[SPARK-16957][MLLIB] Use midpoints for split values.

## What changes were proposed in this pull request? Use midpoints for split values now, and maybe later to make it weighted. ## How was this patch tested? + [x] add unit test. + [x] revise Split's unit test.

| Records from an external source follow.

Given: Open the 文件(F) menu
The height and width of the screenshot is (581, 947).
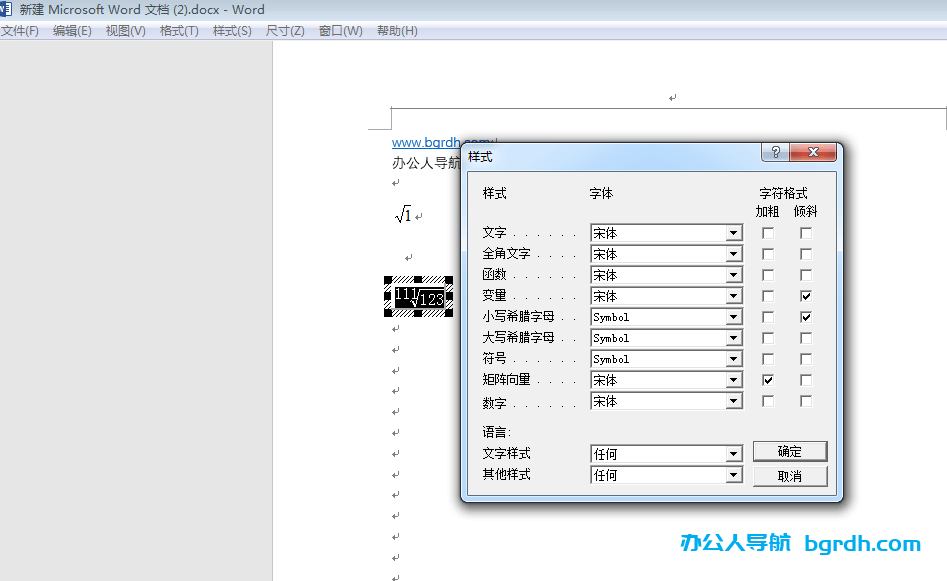Looking at the screenshot, I should pos(20,30).
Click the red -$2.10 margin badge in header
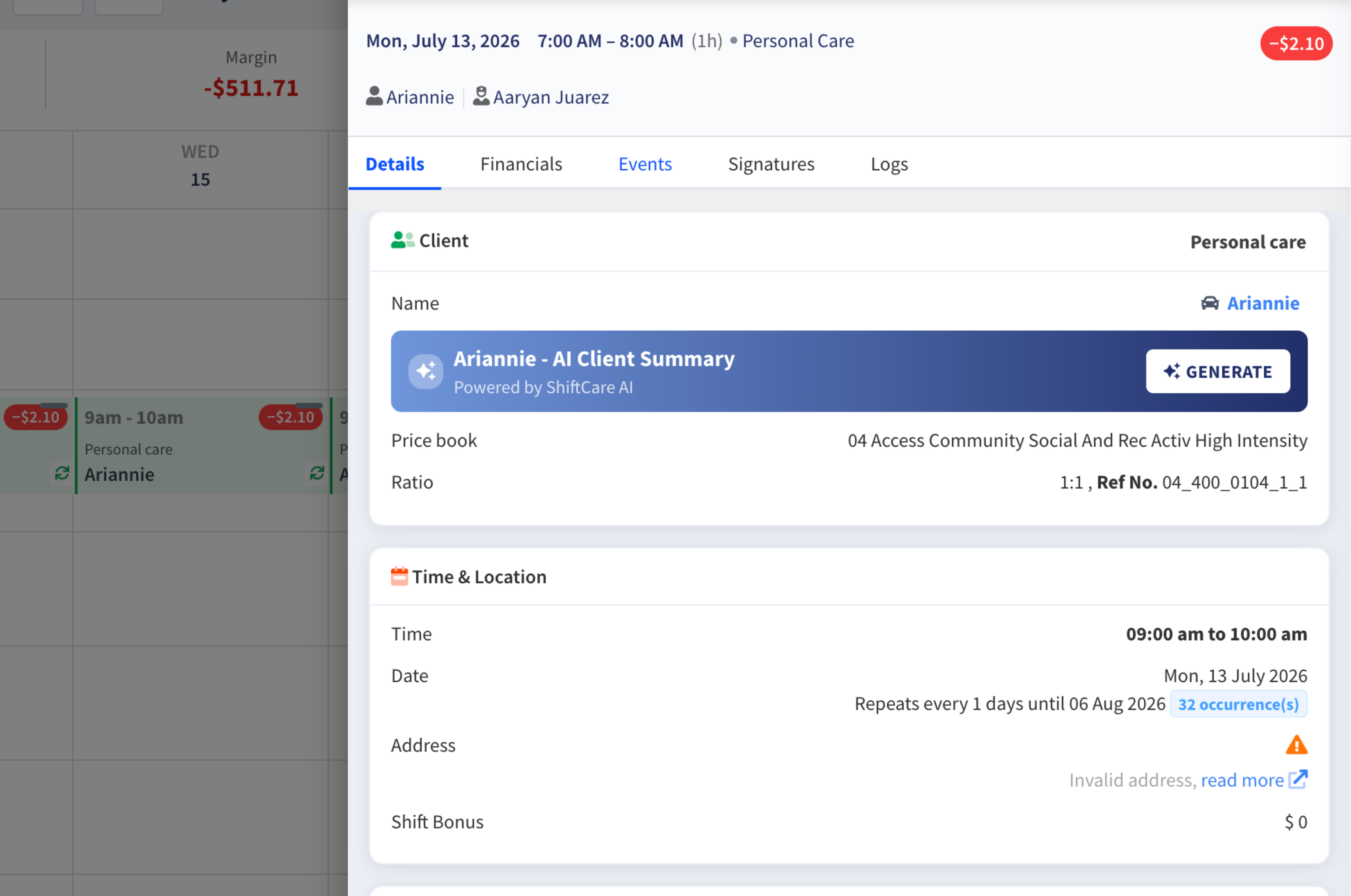Screen dimensions: 1351x896 coord(1296,43)
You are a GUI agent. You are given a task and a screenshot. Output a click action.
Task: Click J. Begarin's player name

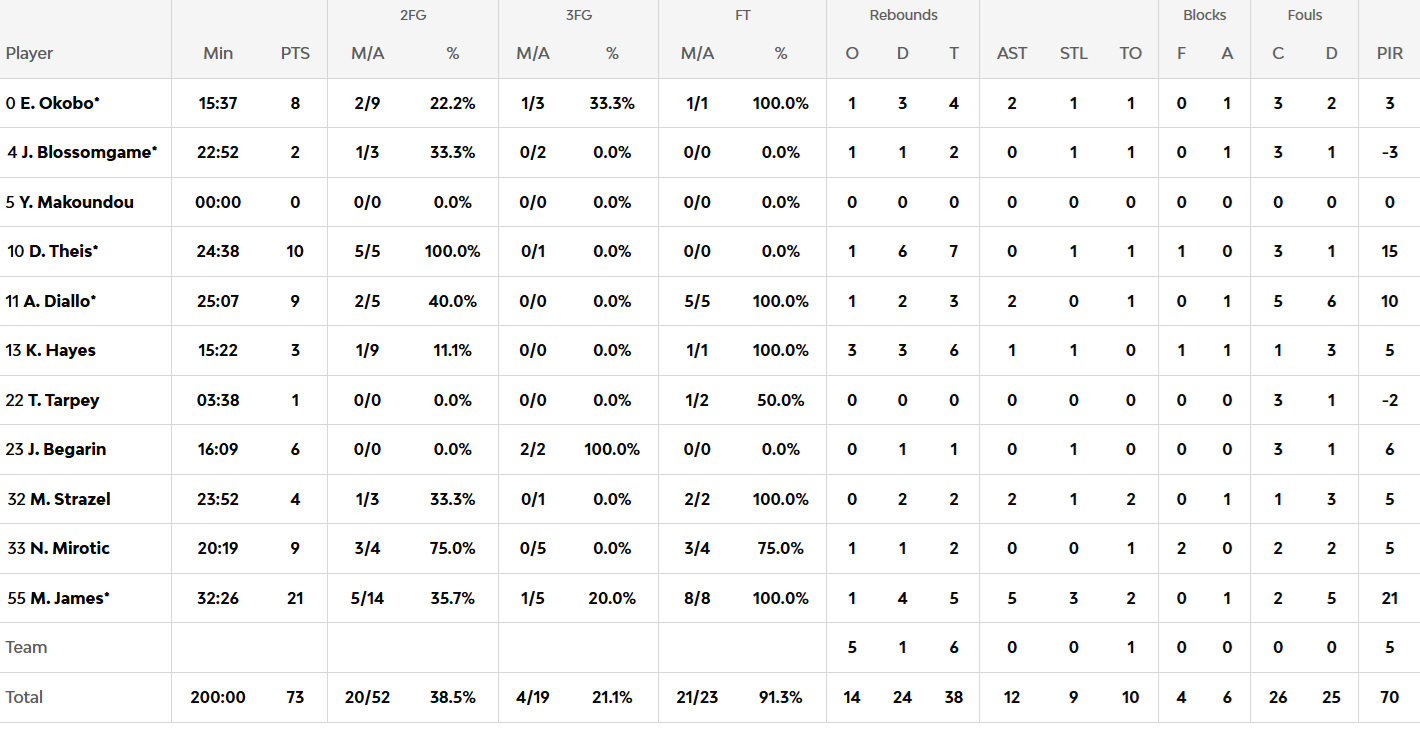tap(67, 449)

Author: Yan Facai (颜发才) <facai.yan@gmail.com> Author: 颜发才（Yan Facai） <facai.yan@gmail.com> Closes #17556 from facaiy/ENH/decision_tree_overflow_and_precision_in_aggregation.
2017-05-03 10:54:40 +01:00 · 2017-05-03 10:54:40 +01:00 · 7f96f2d7f2
parent 16fab6b0ef
commit 7f96f2d7f2
3 changed files with 51 additions and 17 deletions
--- a/mllib/src/main/scala/org/apache/spark/ml/tree/impl/RandomForest.scala
+++ b/mllib/src/main/scala/org/apache/spark/ml/tree/impl/RandomForest.scala
@ -996,7 +996,7 @@ private[spark] object RandomForest extends Logging {
    require(metadata.isContinuous(featureIndex),
      "findSplitsForContinuousFeature can only be used to find splits for a continuous feature.")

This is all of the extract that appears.